Measure whether your rules and skills actually improve outputs — with numbers, not vibes.

pilot
> /benchmark pilot/skills/create-skill
> /benchmark pilot/rules/testing.md

When to use

  • You shipped a rule or skill and want evidence it helps
  • You're iterating and need before/after feedback
  • You want to catch regressions quantitatively

How it works

/benchmark runs your prompts twice — with and without the target — grades both against falsifiable assertions, and shows the results inline.

Typewithwithout
skillSkill installedEmpty .claude/
ruleRule loadedEmpty .claude/

Writing good assertions

The only thing that matters: baseline must plausibly fail.

Modern models already write tests and mock things — assertions have to reach past that. Target project-specific patterns, strict markers, exact naming regexes, coverage gates. The benchmark enforces a falsifiability gate before burning compute.

Good: Every test function is decorated with @pytest.mark.unit — grep-verifiable, baseline often skips. Bad: The code is well-designed — unverifiable.

Reading the delta

  • > 0 — target helps
  • ≈ 0 — no-op OR assertions don't discriminate
  • < 0 — regression, investigate

The improvement plan

After the run, /benchmark classifies every assertion into one of four quadrants and proposes concrete edits:

Quadrantwith / withoutMeaningFix
Signal✓ / ✗Rule works hereKeep
Baseline✓ / ✓Doesn't discriminateTighten the eval
Unreachable✗ / ✗Rule isn't landingSharpen the target
Regression✗ / ✓Rule misdirectsFix the target

Each proposed edit names the file + lines, quotes the current text, and shows the replacement.
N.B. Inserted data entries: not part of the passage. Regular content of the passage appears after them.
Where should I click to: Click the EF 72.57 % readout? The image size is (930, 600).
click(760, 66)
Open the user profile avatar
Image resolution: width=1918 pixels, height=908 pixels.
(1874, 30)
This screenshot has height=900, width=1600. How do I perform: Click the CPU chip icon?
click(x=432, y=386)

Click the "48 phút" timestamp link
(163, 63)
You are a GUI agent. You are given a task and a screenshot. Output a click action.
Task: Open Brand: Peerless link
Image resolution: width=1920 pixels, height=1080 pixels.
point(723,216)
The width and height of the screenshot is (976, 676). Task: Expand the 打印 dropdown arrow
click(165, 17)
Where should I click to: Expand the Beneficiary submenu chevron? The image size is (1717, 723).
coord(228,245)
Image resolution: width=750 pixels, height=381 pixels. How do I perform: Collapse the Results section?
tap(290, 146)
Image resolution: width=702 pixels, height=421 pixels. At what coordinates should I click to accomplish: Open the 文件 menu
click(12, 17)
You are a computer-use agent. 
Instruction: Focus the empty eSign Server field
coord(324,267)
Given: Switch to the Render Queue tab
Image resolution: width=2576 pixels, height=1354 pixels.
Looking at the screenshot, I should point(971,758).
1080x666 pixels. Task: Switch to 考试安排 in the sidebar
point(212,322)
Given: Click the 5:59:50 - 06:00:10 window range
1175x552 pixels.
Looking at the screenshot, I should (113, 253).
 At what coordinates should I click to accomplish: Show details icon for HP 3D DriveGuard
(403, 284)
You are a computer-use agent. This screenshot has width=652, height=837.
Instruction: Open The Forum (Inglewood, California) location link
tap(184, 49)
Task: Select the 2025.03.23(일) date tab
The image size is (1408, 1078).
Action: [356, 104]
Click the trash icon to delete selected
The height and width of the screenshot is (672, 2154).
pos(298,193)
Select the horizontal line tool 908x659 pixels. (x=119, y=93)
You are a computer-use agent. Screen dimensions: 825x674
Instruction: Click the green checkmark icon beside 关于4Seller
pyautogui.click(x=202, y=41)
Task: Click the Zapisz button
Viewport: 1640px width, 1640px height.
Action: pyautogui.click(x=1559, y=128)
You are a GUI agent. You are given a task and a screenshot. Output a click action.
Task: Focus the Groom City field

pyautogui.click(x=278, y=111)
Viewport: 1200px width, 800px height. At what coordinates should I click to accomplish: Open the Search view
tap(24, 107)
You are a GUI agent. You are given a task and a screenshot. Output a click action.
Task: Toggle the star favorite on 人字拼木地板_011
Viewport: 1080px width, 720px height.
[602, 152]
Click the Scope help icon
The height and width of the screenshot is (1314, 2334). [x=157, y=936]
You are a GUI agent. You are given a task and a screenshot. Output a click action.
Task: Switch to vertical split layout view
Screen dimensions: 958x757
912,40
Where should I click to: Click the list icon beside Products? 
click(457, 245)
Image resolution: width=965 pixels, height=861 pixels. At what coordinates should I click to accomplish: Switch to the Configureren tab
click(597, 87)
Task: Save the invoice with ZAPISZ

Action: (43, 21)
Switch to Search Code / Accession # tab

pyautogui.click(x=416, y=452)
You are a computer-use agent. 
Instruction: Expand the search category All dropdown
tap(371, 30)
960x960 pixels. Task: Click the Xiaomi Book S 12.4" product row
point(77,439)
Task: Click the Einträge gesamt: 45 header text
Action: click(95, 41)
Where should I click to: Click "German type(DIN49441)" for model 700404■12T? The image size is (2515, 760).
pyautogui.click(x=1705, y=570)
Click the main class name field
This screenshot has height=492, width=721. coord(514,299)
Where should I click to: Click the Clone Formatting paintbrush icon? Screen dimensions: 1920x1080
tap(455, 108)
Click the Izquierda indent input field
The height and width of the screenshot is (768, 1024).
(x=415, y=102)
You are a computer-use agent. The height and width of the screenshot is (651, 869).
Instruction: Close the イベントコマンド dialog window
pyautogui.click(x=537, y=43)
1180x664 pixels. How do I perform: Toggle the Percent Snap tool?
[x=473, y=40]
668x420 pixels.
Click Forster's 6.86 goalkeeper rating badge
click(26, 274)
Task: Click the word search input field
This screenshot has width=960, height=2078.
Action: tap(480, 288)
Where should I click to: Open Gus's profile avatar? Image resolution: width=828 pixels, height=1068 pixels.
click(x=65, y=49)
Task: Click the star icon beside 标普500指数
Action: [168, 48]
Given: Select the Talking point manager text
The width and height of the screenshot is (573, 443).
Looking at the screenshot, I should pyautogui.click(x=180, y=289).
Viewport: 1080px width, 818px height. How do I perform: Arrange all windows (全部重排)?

Then you pick:

  1. Apply target edits and re-run
  2. Apply eval edits and re-run
  3. Both (harder to attribute the lift)
  4. Stop and save the plan

/benchmark never applies edits silently.

Gotcha: global contamination

A globally-installed copy of your target in ~/.claude/ would leak into the without config. The runner moves it aside for the run and restores it automatically.

Pass --no-isolate-global to measure "target + your day-to-day setup" instead.